Hace falta que pasen los años, que llegue la madurez y algunas veces, que nos toque la oportunidad de ser padres para caer en cuenta del esfuerzo de los viejos de uno en mantener la comunicación con los hijos. No sólo uno cae en cuenta, sino también que lo valora.
En casa de mis papás, mantuvimos siempre la costumbre de sentarnos en la mesa a comer siempre juntos. Un hábito innegociable que a la fecha, aún cuando los cuatro hijos de Dulce y Rafael han hecho nido aparte, si uno de nosotros se anuncia para comer, sabe que lo van a esperar para poner los pies debajo de la mesa. Hasta que no llegues, papi y mami no arrancan. La mesa estará servida pero te esperan para sentarnos juntos a comer y conversar.
Cualquiera diría que contradice la regla de no hablar mientras se come, que probablemente vaya en contra de las normas que dicta El Manual de Carreño pero allá siempre se le ha buscado la vuelta a eso. Y a la fecha, ni el arroz ni los temas han faltado.
De adolescente y cuando aún estábamos casi todos los hijos en casa de los viejos, recuerdo a mi papá y a mi mamá preguntarnos cómo había estado el día en la escuela y aunque la respuesta fuera escueta, ellos insistir con sutileza para que se diera el diálogo. Hoy, tantos años después, me veo en ellos.
Recién nacido Rafael Eduardo, mi primer hijo, recuerdo haber leído en alguno de esos tantos libros en los que nos refugiamos las primerizas, buscando respuestas sobre maternidad que sólo el tiempo y la experiencia es capaz de concedernos, que los hijos aprecian y necesitan las rutinas. Debo confesar que aquello me pareció tan cuesta arriba, sobre todo por lo cambiante de los días y el ritmo de vida de una madre que trabaja, que lleva las riendas de un hogar y que sigue siendo mujer.

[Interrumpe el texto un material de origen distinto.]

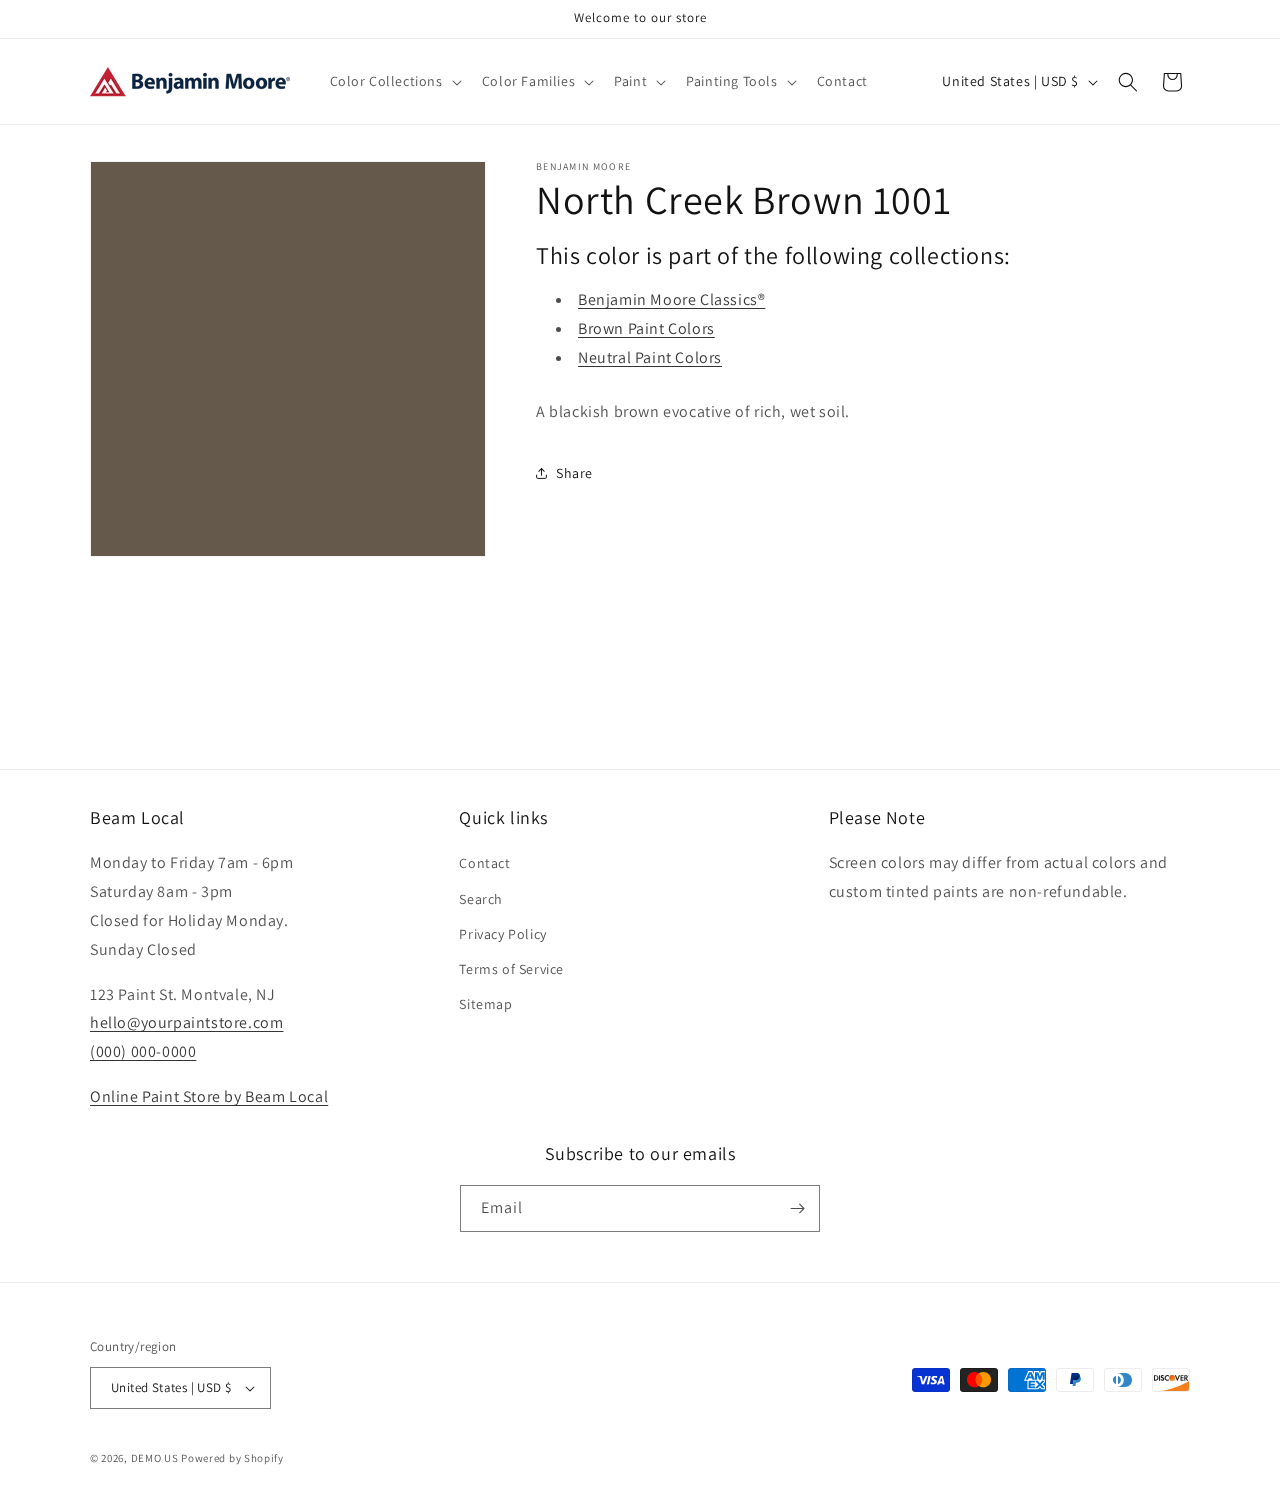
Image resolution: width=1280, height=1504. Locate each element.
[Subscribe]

Sin embargo, con los años lo hemos logrado. Aquí se come diariamente todos juntos en la mesa y el día que por razones de trabajo no estoy, mis hijos asumen por costumbre que deben sentarse en la mesa a comer. Se dan los temas, las mismas respuestas escuetas y la misma insistencia para que la comunicación fluya.
Sin esfuerzo le he dado continuidad a la costumbre de mesa y probablemente en unos años, mis hijos también me relevarán en el hábito familiar y sólo de pensarlo, me rebosa el corazón de felicidad y orgullo porque sin darme cuenta me he convertido en el reflejo de mis padres.